▶ Work instructions
When a line in the entries below contains the word "agent", copy that line.

▶ Supplied material
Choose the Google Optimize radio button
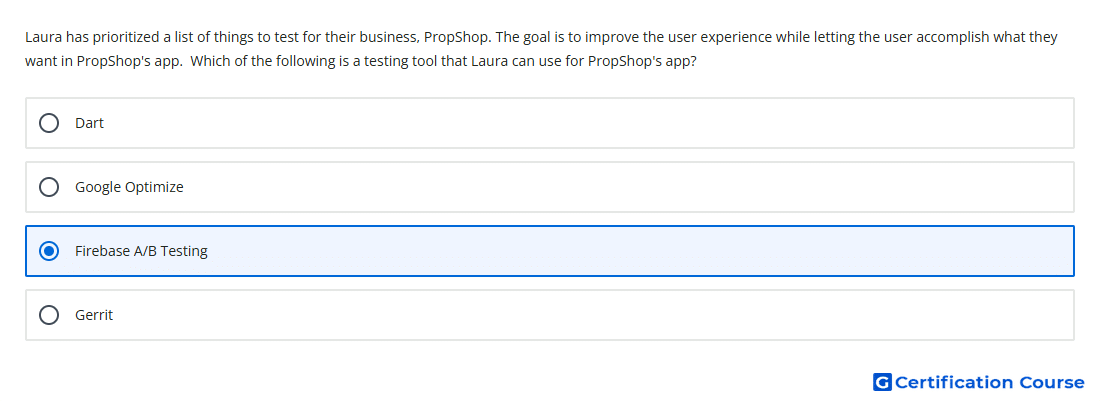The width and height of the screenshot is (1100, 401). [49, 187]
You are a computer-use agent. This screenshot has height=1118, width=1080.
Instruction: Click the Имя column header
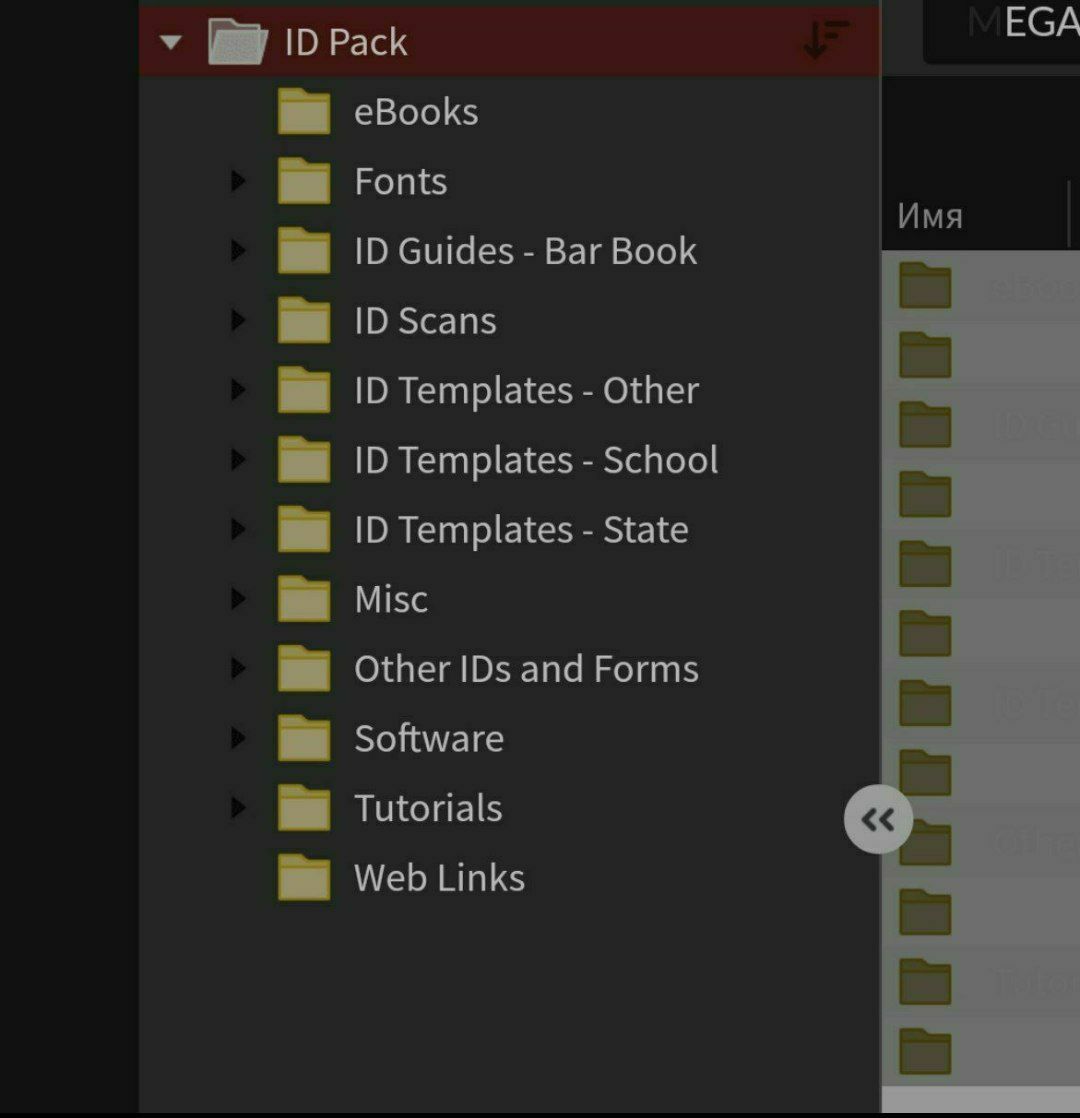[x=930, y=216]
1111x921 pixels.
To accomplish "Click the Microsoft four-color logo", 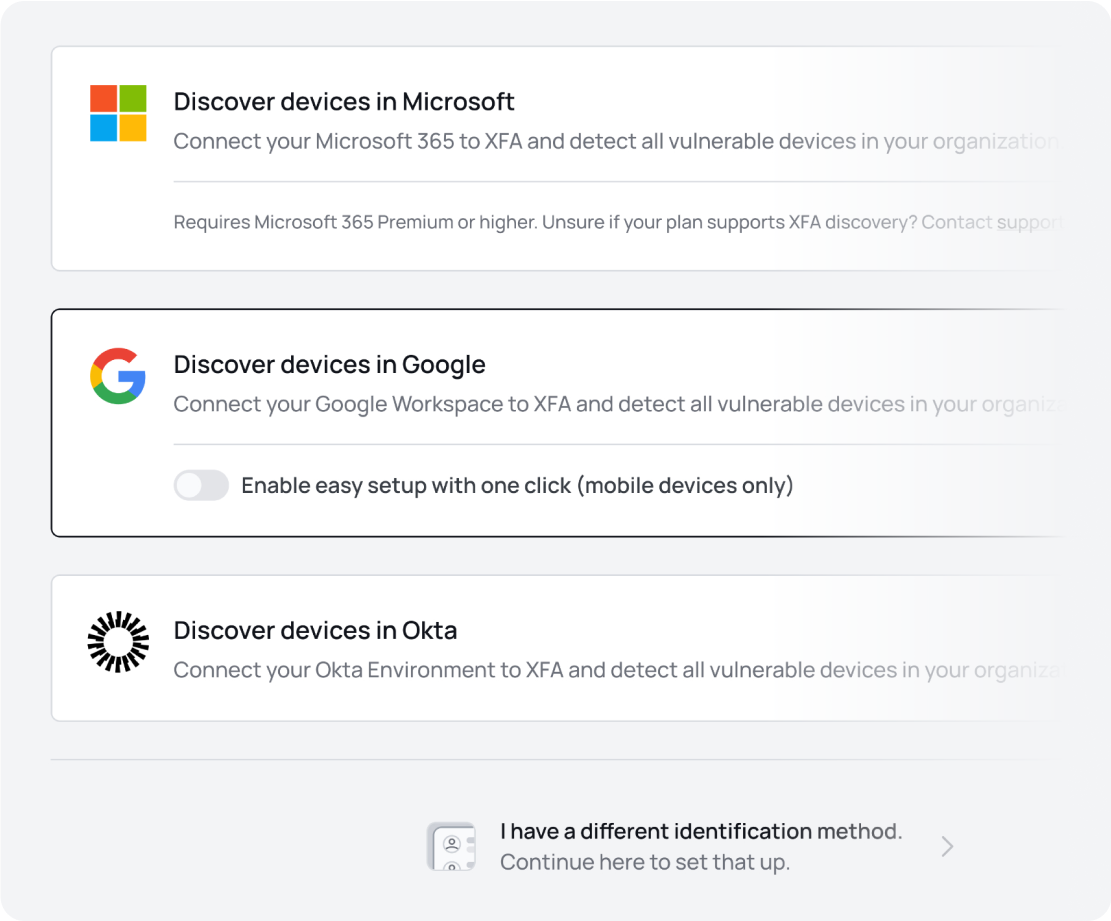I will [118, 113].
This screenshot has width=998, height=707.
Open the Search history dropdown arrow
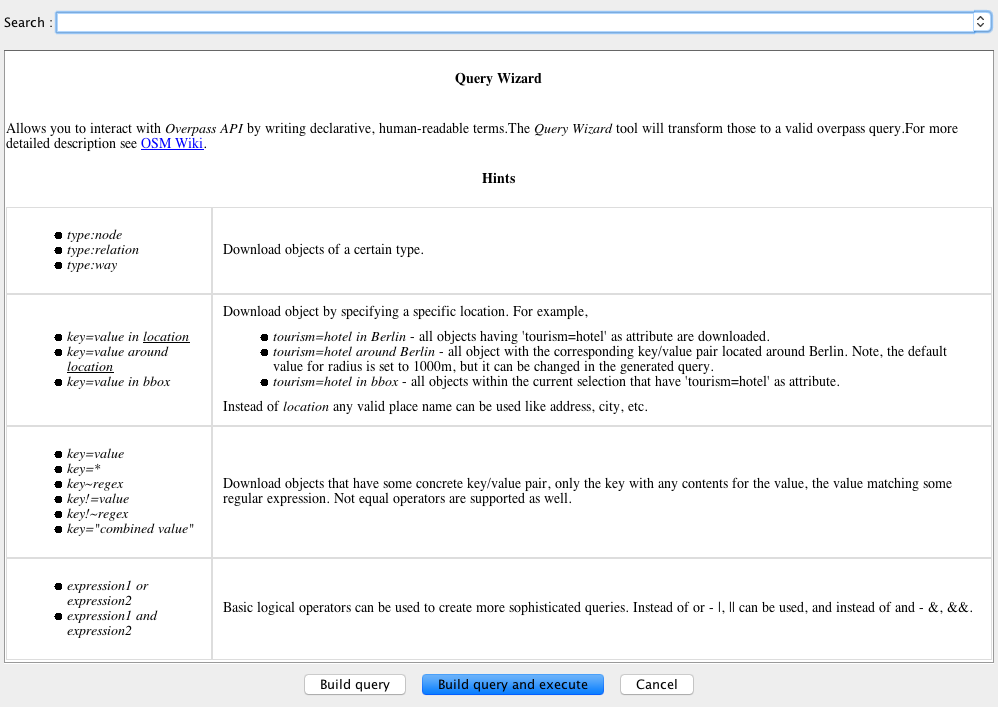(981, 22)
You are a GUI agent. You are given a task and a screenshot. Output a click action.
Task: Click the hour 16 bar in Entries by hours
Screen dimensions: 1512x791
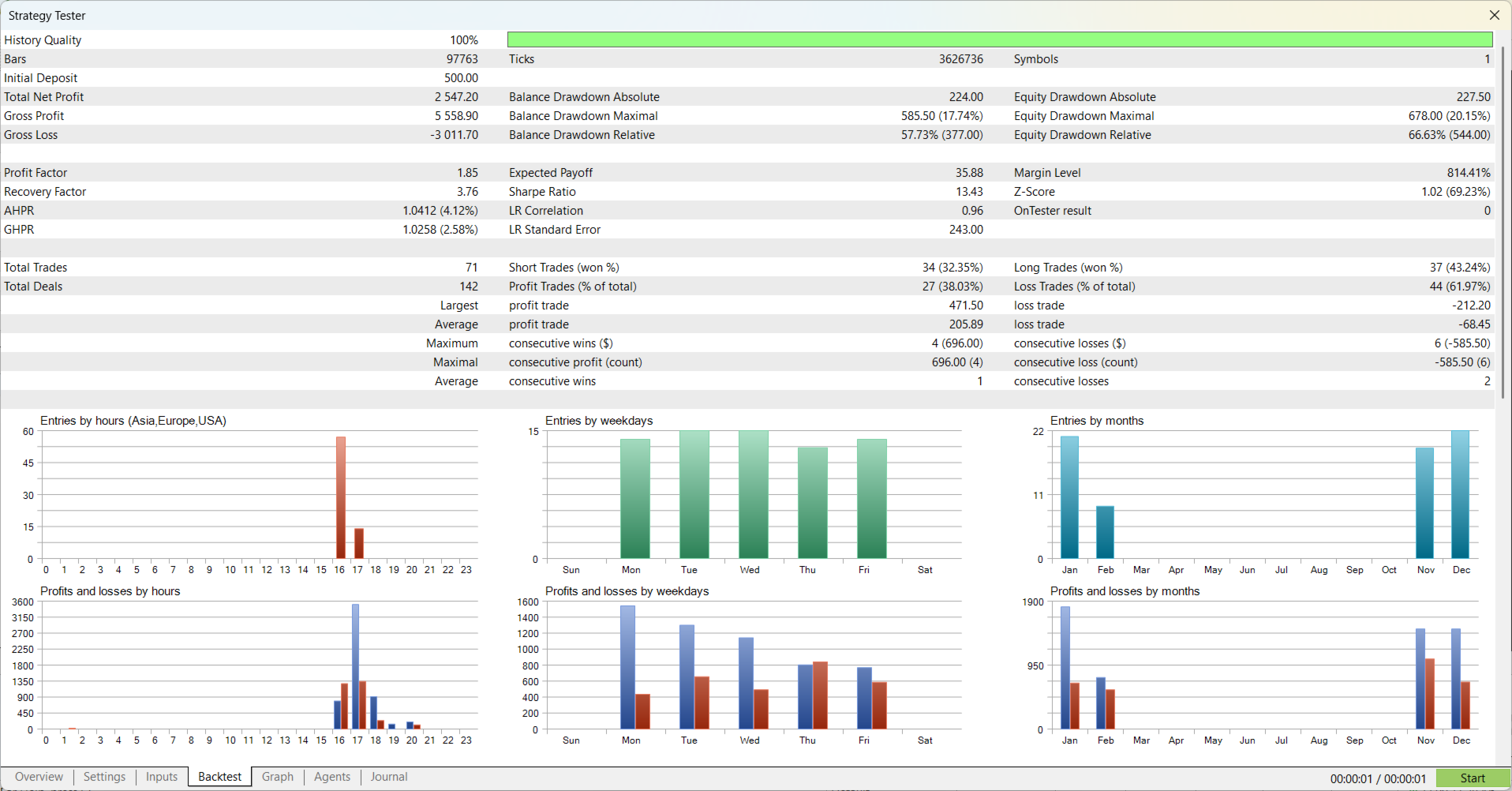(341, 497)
* * *
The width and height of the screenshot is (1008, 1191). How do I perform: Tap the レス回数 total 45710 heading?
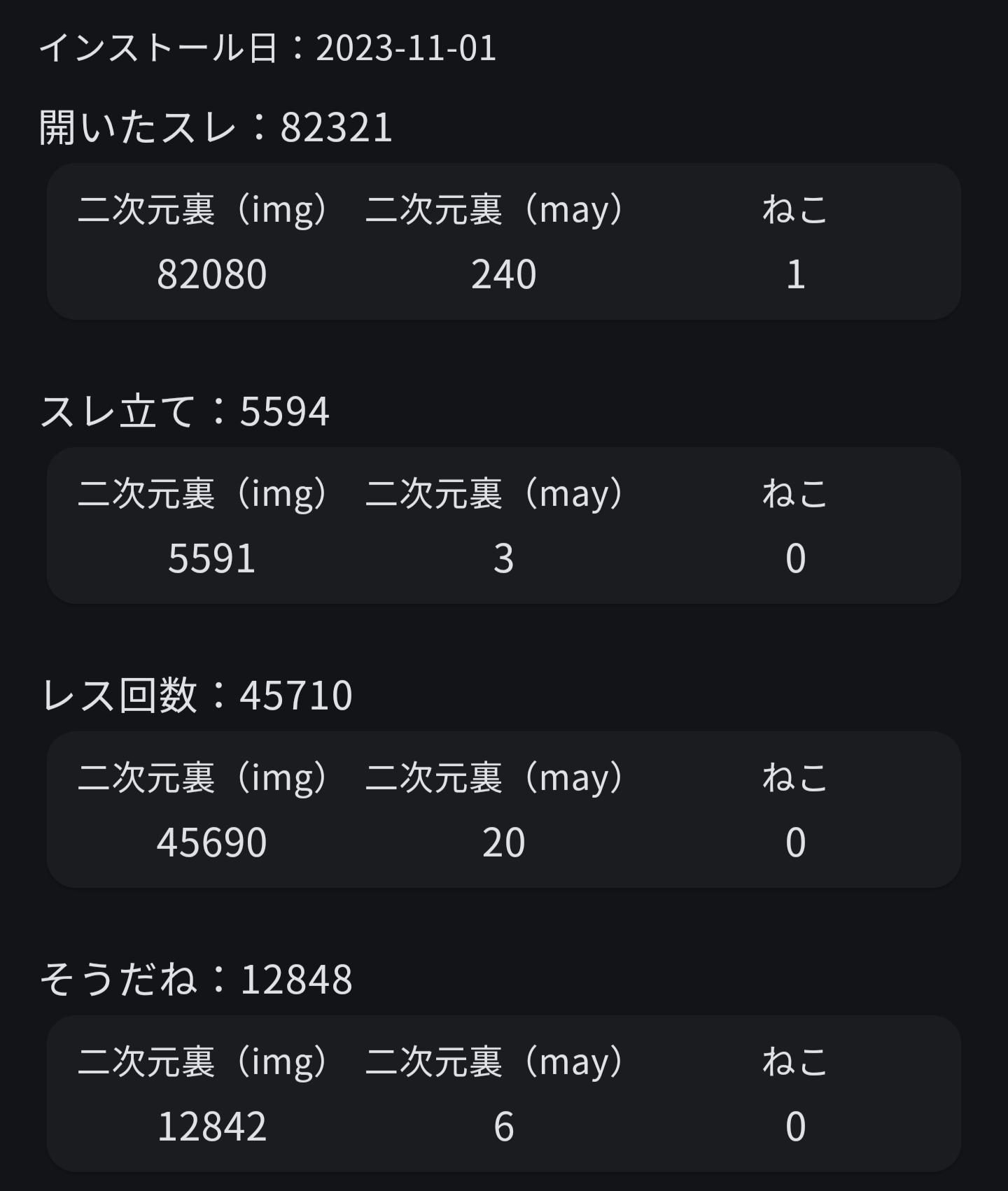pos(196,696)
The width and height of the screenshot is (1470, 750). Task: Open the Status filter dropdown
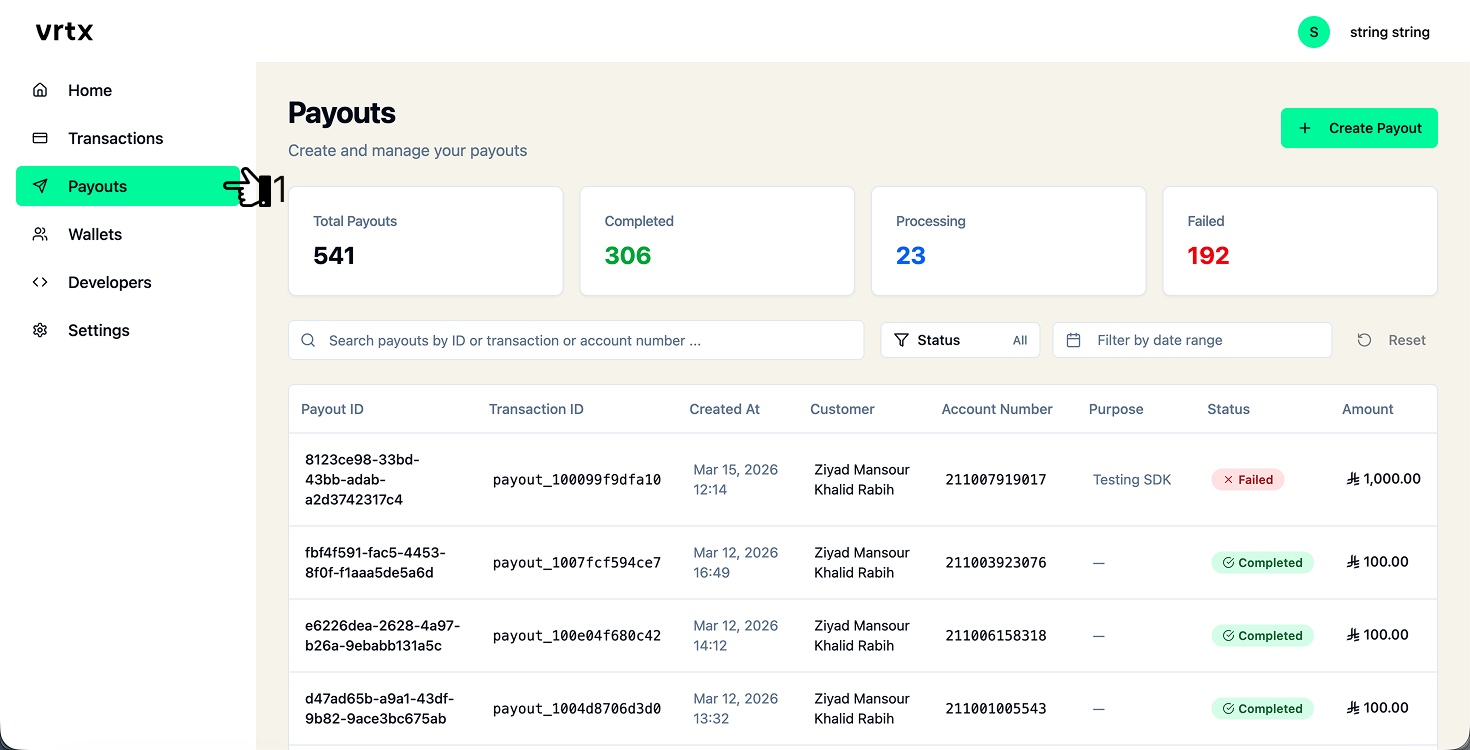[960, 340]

▶ Your response
You are a computer-use agent. This screenshot has height=1118, width=1080.
You are a GUI agent. You are given a task and a screenshot. Output a click action.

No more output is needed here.